Doch die Lage hat sich umgekehrt. Die großen Vermögensverwalter kommen mit neuen digitalen Geschäften, nachdem der gesamte Kryptowährungsmarkt seit dem jüngsten Bitcoin-Rekordhoch im November letzten Jahres massiv abgestürzt ist. Die Marktkapitalisierung aller Kryptowährungen sank von 3,2 Milliarden Dollar im November auf weniger als 1 Milliarde Dollar im Juni und Juli.
Nach Ansicht von Charley Cooper, dem Geschäftsführer der Blockchain-Firma R3 und ehemaligen hochrangigen Mitarbeiter der US-Finanzmarktaufsicht CFTC, stellen die neuen Krypto-Geschäfte der großen Vermögensverwalter ein Vertrauensvotum dar. "Solche Deals werden nicht in letzter Minute abgeschlossen. Diese Dinge werden seit Monaten, wenn nicht sogar Jahren vorbereitet... Es ist nicht so, dass sie sich spontan dazu entschlossen hätten."
Auch die Aufsichtsbehörden haben längst begonnen, die vielen verschiedenen Produkte im Zusammenhang mit Kryptowährungen zu beobachten. Besonders aufmerksam sind sie bei Krypto-Produkten für Privatanleger. BlackRock umgeht diese verstärkte Aufmerksamkeit der Aufsichtsbehörden, indem es einen privaten Fonds angeboten hat, der nur für institutionelle Anleger zugänglich ist.
Spekulationen auf den digitalen Trend
Der Schwab-ETF investiert in börsennotierte Unternehmen, die vom Angebot von Dienstleistungen für Kryptoanleger oder von der zugrunde liegenden Blockchain-Technologie profitieren wollen. "Wir wissen, dass es sich um eine spekulative Anlage handelt, aber wir haben sie als langfristigen Trend identifiziert", sagte David Botset, Leiter des Aktienproduktmanagements bei der Vermögensverwaltung von Charles Schwab.
Die Beteiligung von Abrdn an Archax ist eine ähnliche Wette.
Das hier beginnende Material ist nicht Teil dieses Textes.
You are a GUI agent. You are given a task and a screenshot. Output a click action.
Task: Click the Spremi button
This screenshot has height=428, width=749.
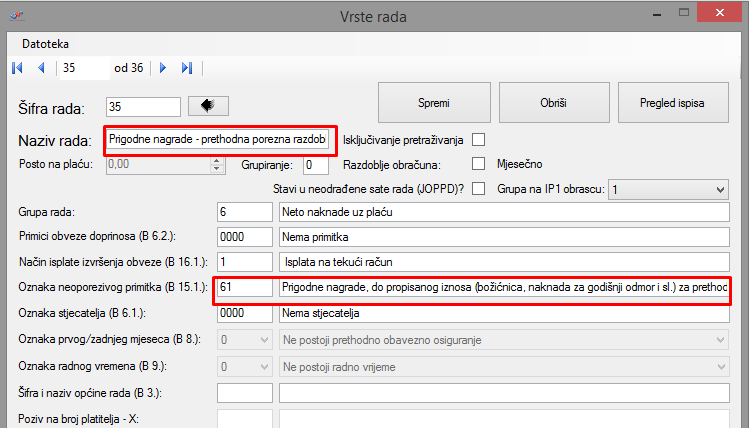click(x=433, y=103)
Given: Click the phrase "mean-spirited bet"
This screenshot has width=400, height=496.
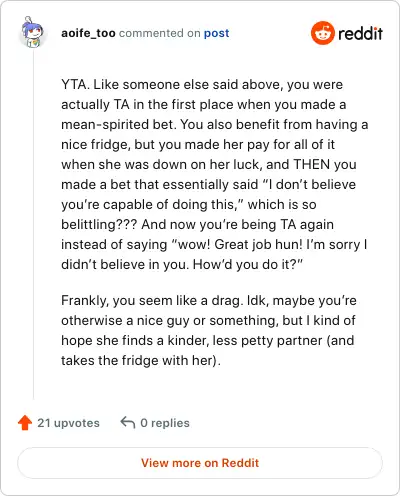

Archax wurde 2018 von den ehemaligen Hedgefonds-Führungskräften Graham Rodford, Andrew Flatt und Matthew Pollard gegründet und bietet institutionellen Anlegern eine Plattform für den Handel mit Kryptowährungen und tokenisierten Wertpapieren wie zum Beispiel Bruchteilen von Unternehmensanteilen.
Mit der Zeit hofft Abrdn, "beträchtliche Einnahmen" zu erzielen, indem es seinen Kunden in tokenisierter Form Zugang zu seinen Fonds verschafft. Auch sollen die Kunden auf der digitalen Börse Archax mithilfe von digitalen Tokens in Vermögenswerte investieren können, die weniger leicht handelbar sind, wie zum Beispiel private Schulden, privates Beteiligungskapital und Immobilien.
"Wir sind der Ansicht, dass das nächste disruptive Ereignis der Übergang vom elektronischen Handel zu digitalen Börsen und dem Handel mit digitalen Wertpapieren sein wird", sagte Russell Barlow, Global Head of Alternatives bei Abrdn, der maßgeblich am Abschluss der Transaktion beteiligt war. "Am Anfang dabei zu sein, wird uns in eine wirklich starke Position bringen."